:: Work instruction ::
Reproduce the records starting at the line that contains "Underlay [menuitem] (722, 161)" and running to the last line, exactly and in full.
'''
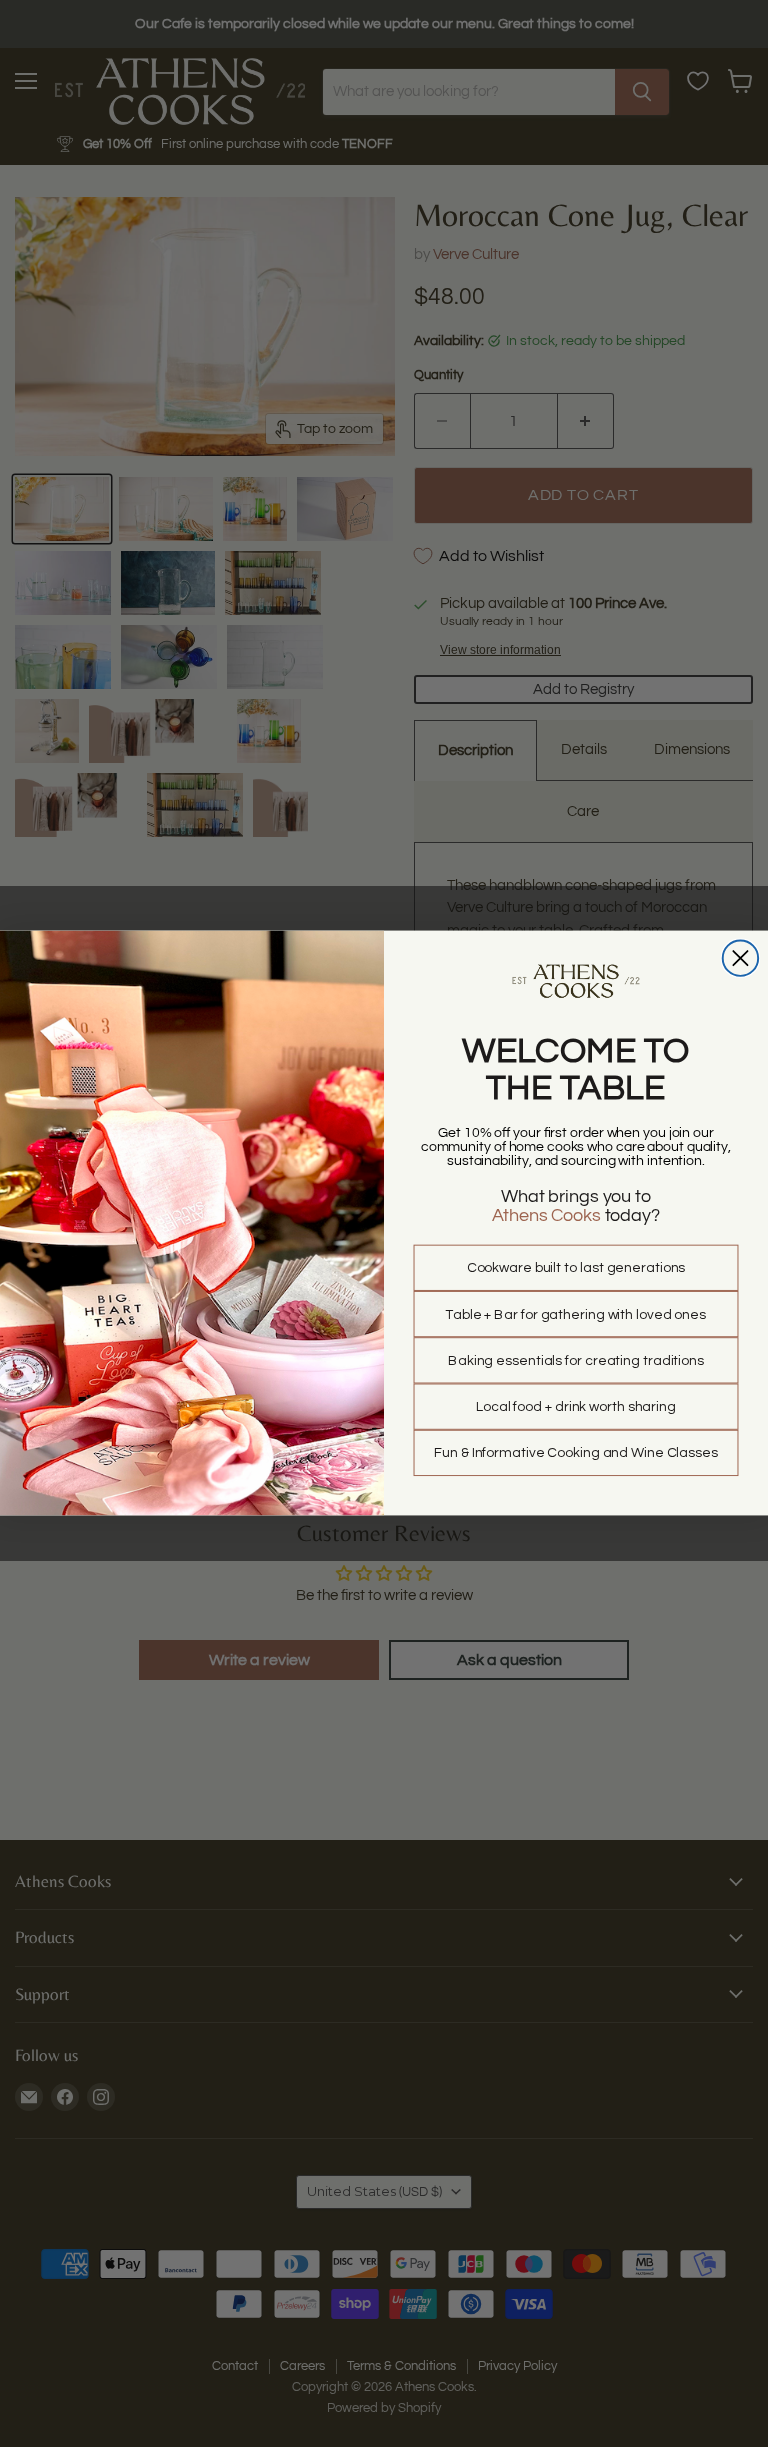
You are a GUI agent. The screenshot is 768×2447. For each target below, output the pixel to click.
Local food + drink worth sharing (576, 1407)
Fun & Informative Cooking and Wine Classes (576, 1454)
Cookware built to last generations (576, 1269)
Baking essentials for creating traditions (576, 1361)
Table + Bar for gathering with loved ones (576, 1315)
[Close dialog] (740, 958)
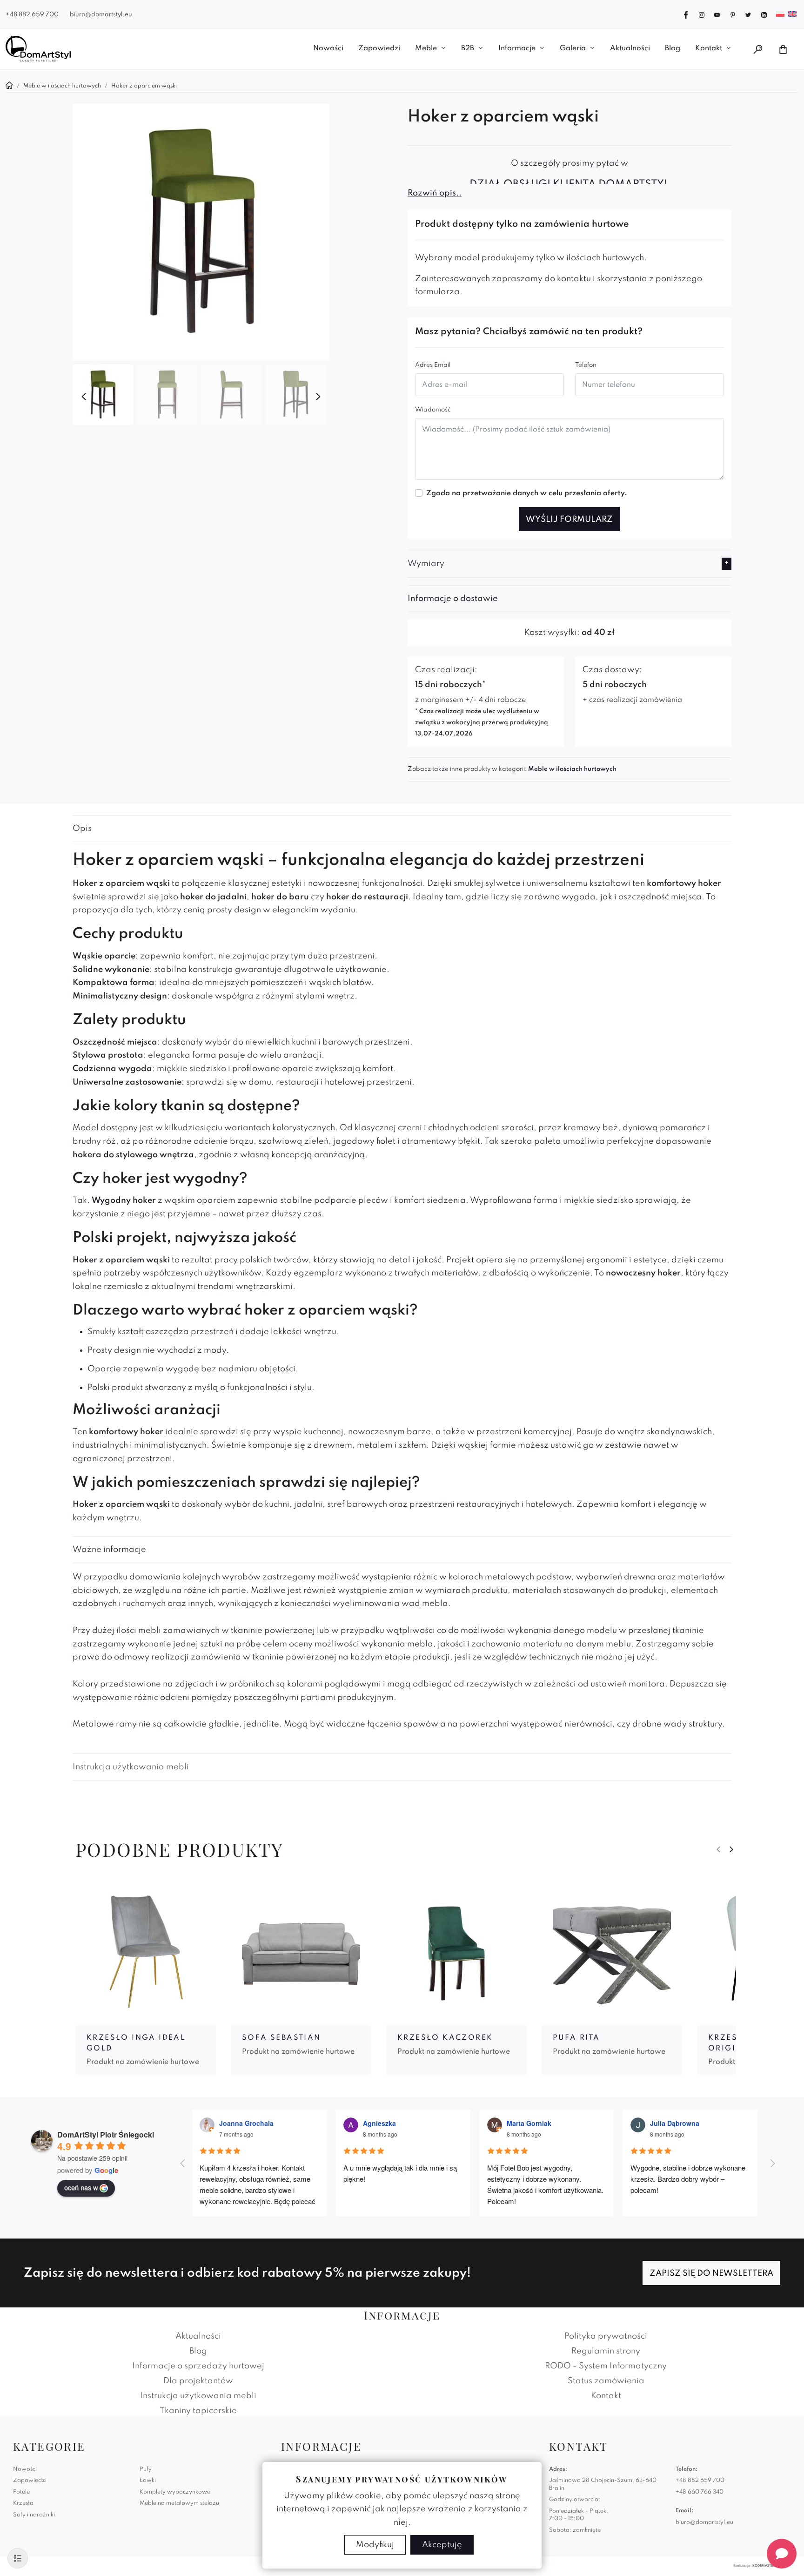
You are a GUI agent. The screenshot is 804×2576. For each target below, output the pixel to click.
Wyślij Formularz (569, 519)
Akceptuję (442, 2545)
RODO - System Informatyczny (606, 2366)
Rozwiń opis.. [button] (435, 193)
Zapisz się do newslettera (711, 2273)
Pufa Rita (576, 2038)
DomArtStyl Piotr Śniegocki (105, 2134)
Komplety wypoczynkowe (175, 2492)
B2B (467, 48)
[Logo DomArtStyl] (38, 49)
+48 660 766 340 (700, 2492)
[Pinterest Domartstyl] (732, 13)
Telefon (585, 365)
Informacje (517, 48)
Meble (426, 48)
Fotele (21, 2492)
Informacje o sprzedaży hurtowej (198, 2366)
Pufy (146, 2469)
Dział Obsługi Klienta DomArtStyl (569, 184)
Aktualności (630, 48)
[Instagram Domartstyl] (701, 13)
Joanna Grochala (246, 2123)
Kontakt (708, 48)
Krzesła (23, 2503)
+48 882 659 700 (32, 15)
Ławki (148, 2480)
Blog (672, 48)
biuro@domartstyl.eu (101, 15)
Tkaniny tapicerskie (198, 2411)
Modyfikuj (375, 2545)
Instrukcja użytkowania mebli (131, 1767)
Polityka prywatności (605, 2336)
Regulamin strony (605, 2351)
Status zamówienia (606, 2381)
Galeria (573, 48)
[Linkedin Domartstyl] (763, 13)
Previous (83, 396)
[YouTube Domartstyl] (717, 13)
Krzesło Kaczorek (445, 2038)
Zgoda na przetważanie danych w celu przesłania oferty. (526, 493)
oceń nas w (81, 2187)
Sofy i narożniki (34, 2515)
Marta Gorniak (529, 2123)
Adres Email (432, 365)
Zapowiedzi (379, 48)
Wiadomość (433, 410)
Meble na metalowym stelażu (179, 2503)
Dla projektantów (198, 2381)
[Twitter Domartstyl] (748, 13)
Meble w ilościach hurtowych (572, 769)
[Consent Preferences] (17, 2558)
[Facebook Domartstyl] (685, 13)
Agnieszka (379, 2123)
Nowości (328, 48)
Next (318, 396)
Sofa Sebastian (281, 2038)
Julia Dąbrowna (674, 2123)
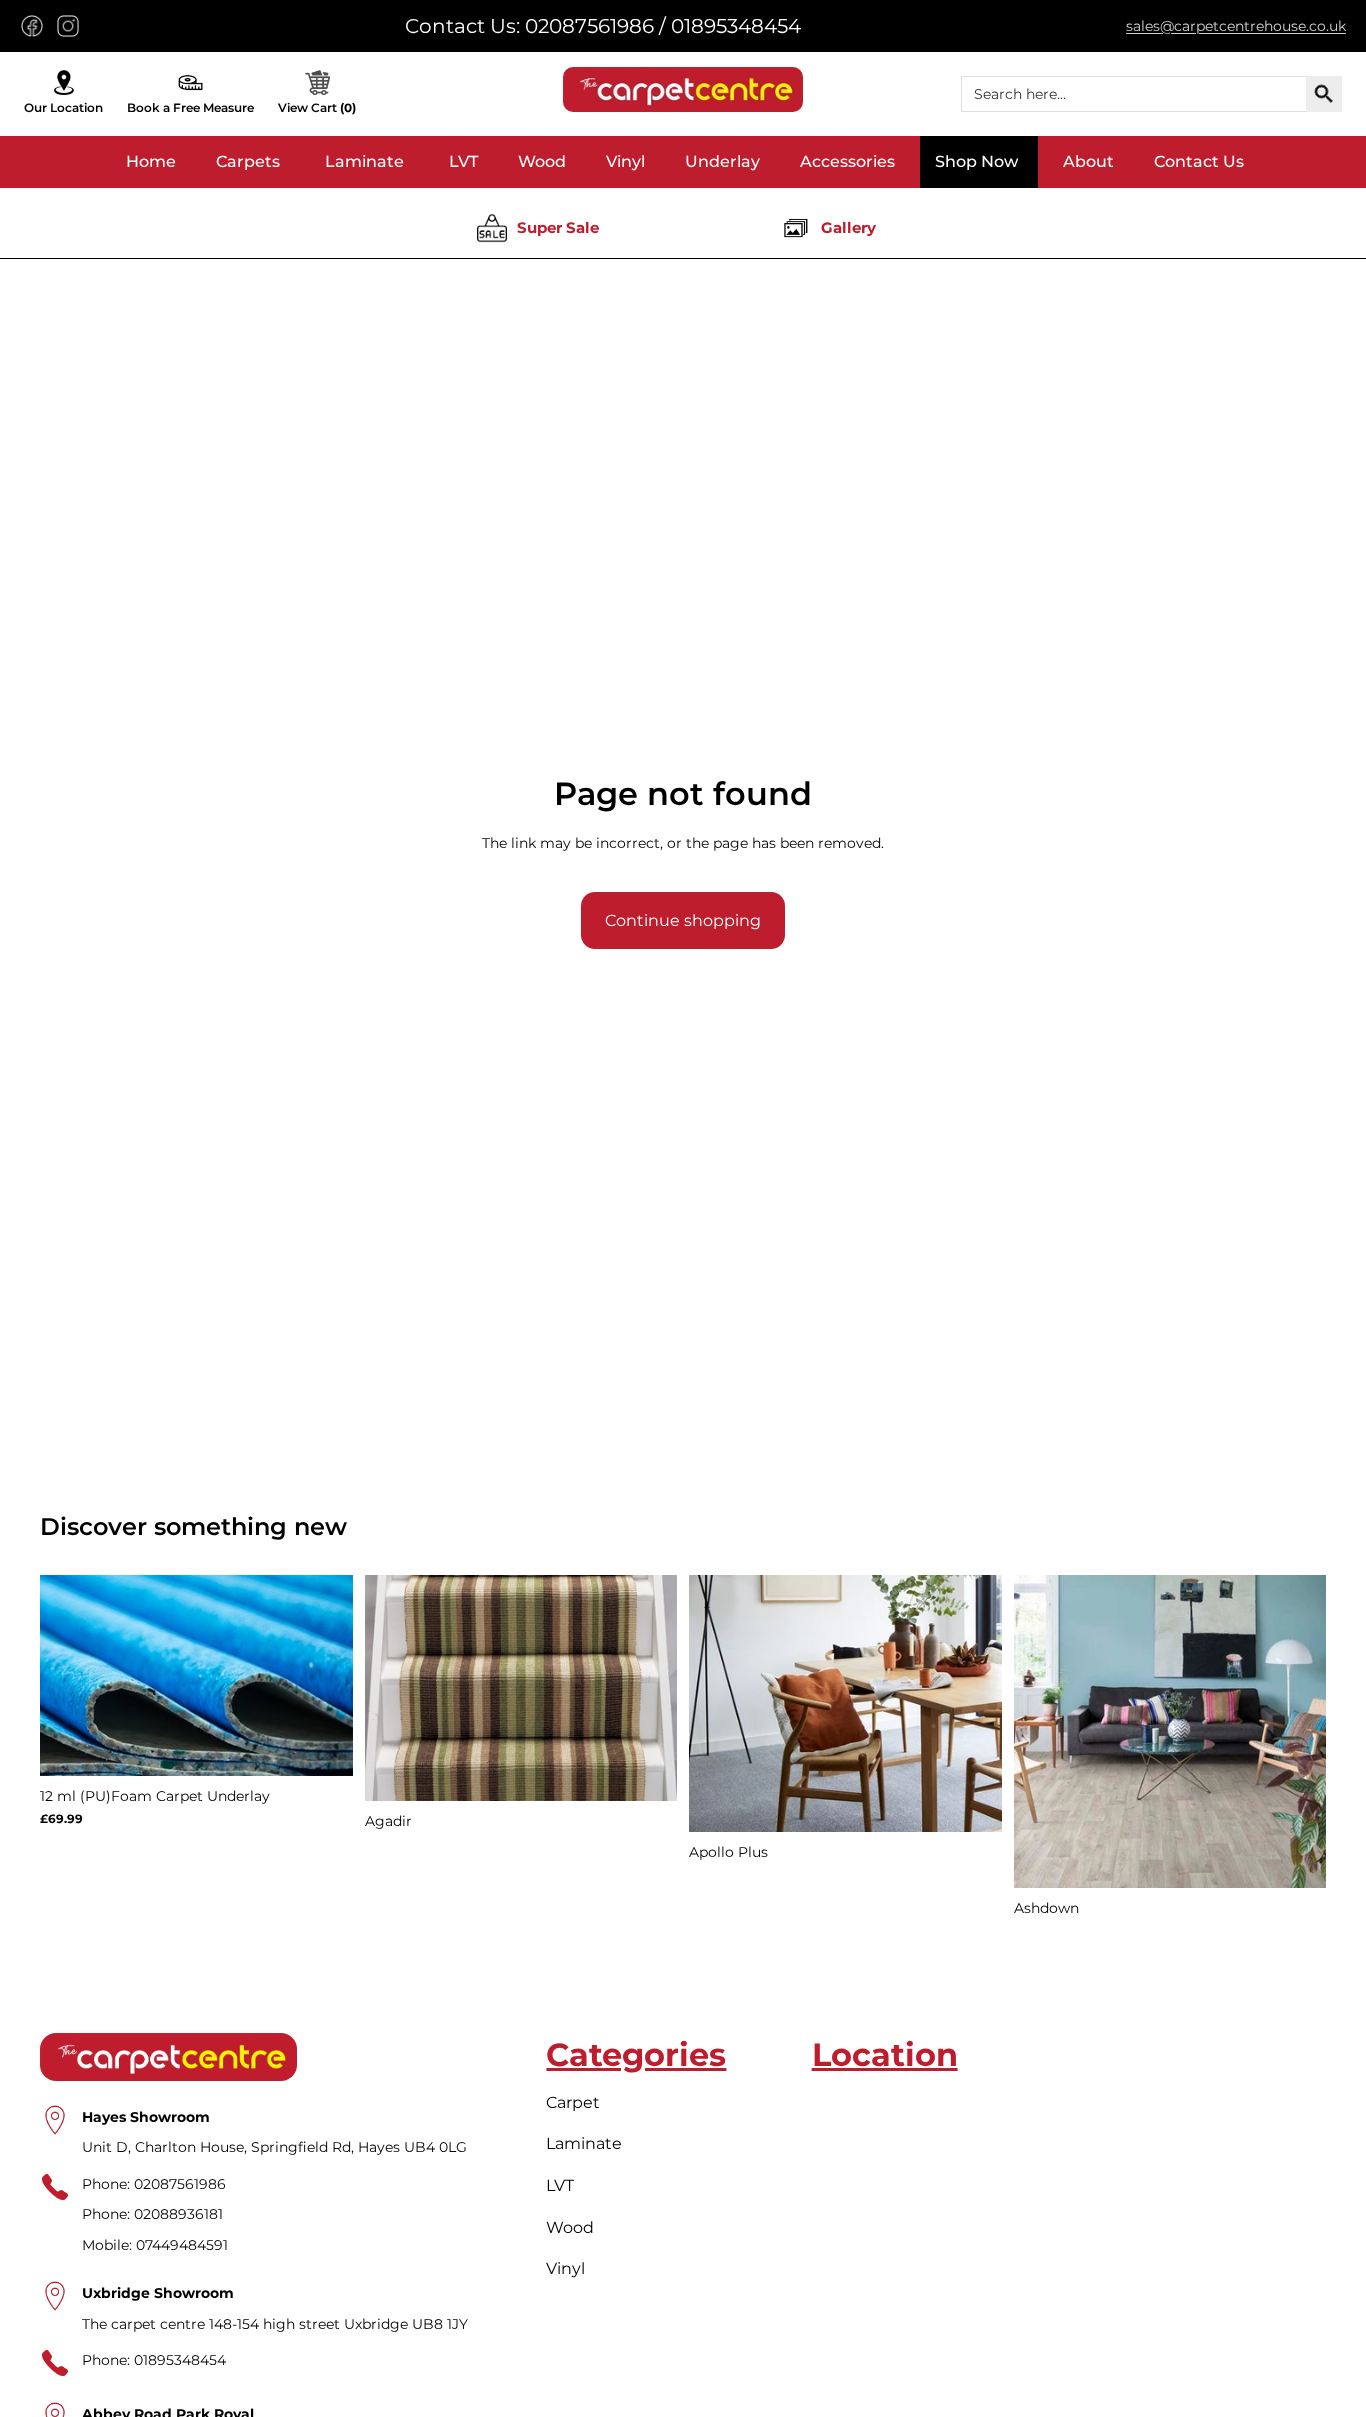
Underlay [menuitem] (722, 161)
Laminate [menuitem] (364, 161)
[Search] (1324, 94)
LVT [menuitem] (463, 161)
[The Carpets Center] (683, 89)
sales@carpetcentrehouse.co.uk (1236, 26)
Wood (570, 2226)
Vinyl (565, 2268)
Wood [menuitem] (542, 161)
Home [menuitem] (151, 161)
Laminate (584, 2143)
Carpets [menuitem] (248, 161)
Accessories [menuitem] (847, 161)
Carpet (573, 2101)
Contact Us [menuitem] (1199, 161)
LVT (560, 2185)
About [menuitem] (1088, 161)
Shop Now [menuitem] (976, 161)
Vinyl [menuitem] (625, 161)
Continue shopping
'''
:: Your response ::
Underlay [menuitem] (722, 161)
Laminate [menuitem] (364, 161)
[Search] (1324, 94)
LVT [menuitem] (463, 161)
[The Carpets Center] (683, 89)
sales@carpetcentrehouse.co.uk (1236, 26)
Wood (570, 2226)
Vinyl (565, 2268)
Wood [menuitem] (542, 161)
Home [menuitem] (151, 161)
Laminate (584, 2143)
Carpets [menuitem] (248, 161)
Accessories [menuitem] (847, 161)
Carpet (573, 2101)
Contact Us [menuitem] (1199, 161)
LVT (560, 2185)
About [menuitem] (1088, 161)
Shop Now [menuitem] (976, 161)
Vinyl [menuitem] (625, 161)
Continue shopping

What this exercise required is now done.